La porte-parole du ministère russe des Affaires étrangères Maria Zakharova a immédiatement réagi: "Nous sommes sérieusement préoccupés par l'intention de la mairie de Berlin de délivrer l'autorisation d'organiser un festival de rock en septembre 2016 sur le territoire de ce mémorial. Il est question d'une activité de divertissement. Nous n'avions rien contre le déroulement de tels festivals, qui ont lieu dans le monde entier et dans notre pays. Mais il faut savoir que l'événement prévu, où sont attendues près de 50 000 personnes, se tiendra dans un lieu où sont enterrés 7 500 soldats soviétiques tombés pendant la libération de l'Europe du fascisme. Je ne veux pas croire que l'Allemagne contemporaine n'honore pas la mémoire de nos soldats, je ne veux pas que les autres pensent que la gratitude envers les libérateurs du continent a été oubliée."

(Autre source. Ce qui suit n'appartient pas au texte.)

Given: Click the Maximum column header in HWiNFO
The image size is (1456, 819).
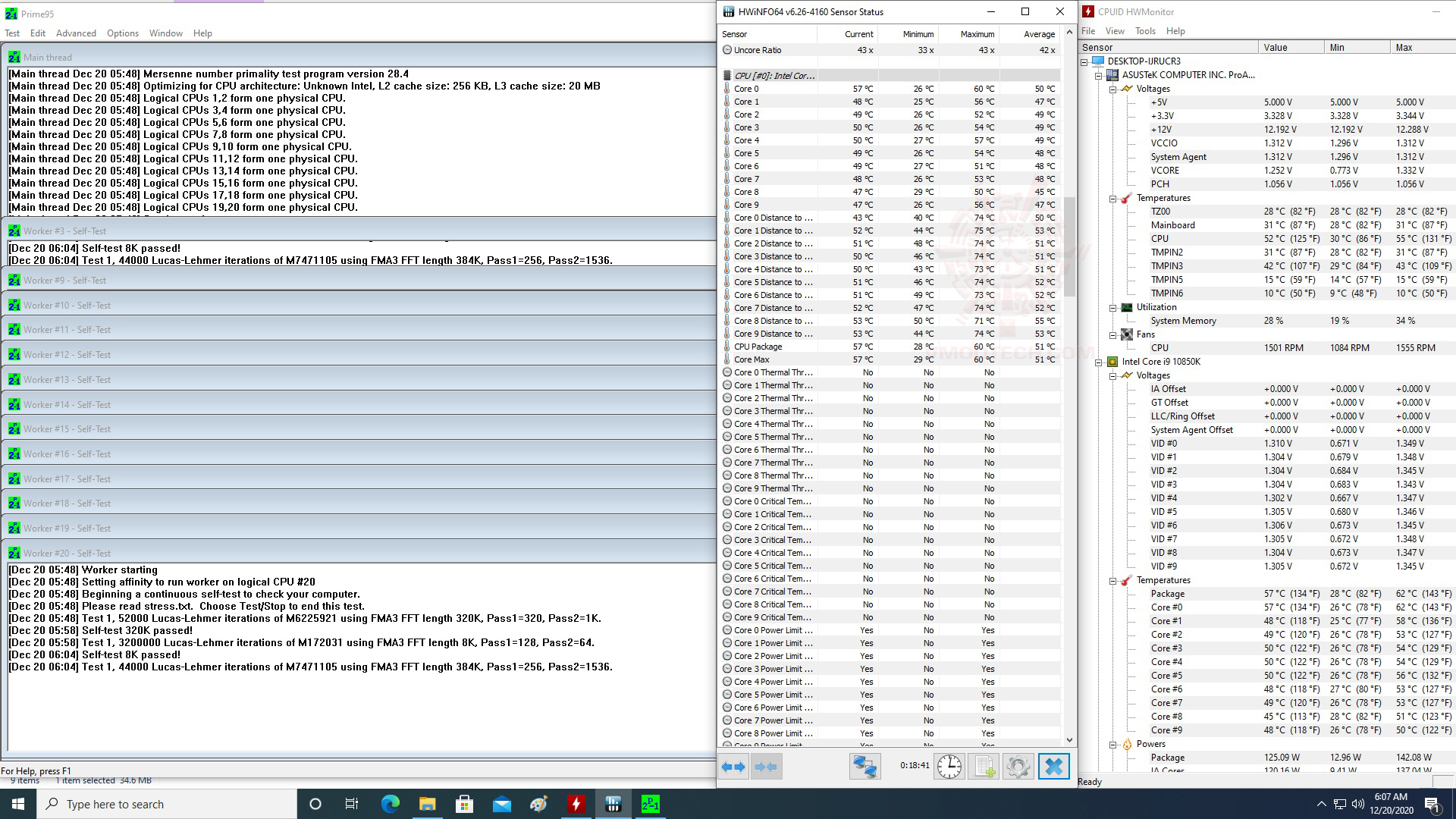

J'ajouterai à ce qui a été dit par Maria Zakharova que les autorités municipales et nationales, comme tous les Allemands, ne doivent oublier en aucune circonstance que pendant la Grande Guerre patriotique notre peuple a perdu près de 27 millions de vies par la faute de l'Allemagne. En URSS, après la guerre, il était difficile de trouver une famille n'ayant pas connu le malheur de pertes irréparables suite à l'invasion allemande.
En 1945, le peuple allemand a pu se convaincre de la grandeur d'esprit et de l'humanisme démesuré des guerriers libérateurs. En arrivant en Allemagne, les soldats soviétiques n'étaient pas guidés par les appels de l'écrivain Ilia Ehrenbourg datant de juillet 1942, quand les hitlériens cherchaient à entrer dans le Caucase et franchir la Volga: "Désormais le terme "Allemand" est la pire malédiction pour nous. Désormais le terme "Allemand" décharge les fusils. Ne parlons pas. Ne nous indignons pas. Tuons".
Les soldats soviétiques ne se sont pas mis à tuer les Allemands uniquement parce qu'ils étaient Allemands. Ils ne se sont pas vengé contre les Allemands parce qu'ils avaient donné naissance et élevé des sadiques et des tueurs. Les soldats soviétiques sauvaient les enfants de l'ennemi au prix de leur propre vie, ils ne torturaient pas, ne brûlaient pas et n'enterraient pas vivant comme le faisaient les Allemands et d'autres "Européens civilisés".
Le traitement des prisonniers de guerre était également très différent. Nikolaï Obrynba, soldat soviétique fait prisonnier par les Allemands début octobre 1941 près de Viazma, racontait:
"Le premier camp était près de la ville de Bely. Un champ de labour entouré par un fil barbelé. Dix jours sans nourriture ni eau. On dormait sous la neige fondue dans la steppe…
Quand nous sommes arrivés au camp Borovoukha-2 des camps de Vitebsk, on ne nous donnait pas d'eau. Cela a duré cinq jours. De très nombreux prisonniers sont morts. Dans le camp nous avons été immédiatement enfermés sans boire, et ceux qui tentaient d'attraper la neige par la fenêtre se faisaient tirer dessus. La mortalité était colossale. C'était une élimination délibérée, planifiée et méthodique des prisonniers de guerre".
De son côté, Fritz Wittman, fait prisonnier par l'armée soviétique reconnaissait: "Nous n'avons pas été traités comme nous traitions les prisonniers soviétiques… L'administration russe, c'est parfaitement évident, s'efforçait de préserver la vie des prisonniers".
Les exemples cités sont typiques et pourraient remplir plusieurs livres.
Les autorités berlinoises ont encore le temps de changer d'avis et de renoncer à l'organisation d'un festival de rock dans le parc de Treptow. Si cette initiative blasphématoire était mise en œuvre, elle serait perçue par les citoyens de la Russie et d'autres pays des ex-républiques soviétiques comme un outrage prémédité et cynique envers un pays et un peuple pour lequel ont combattu nos grands-pères et arrière-grands-pères.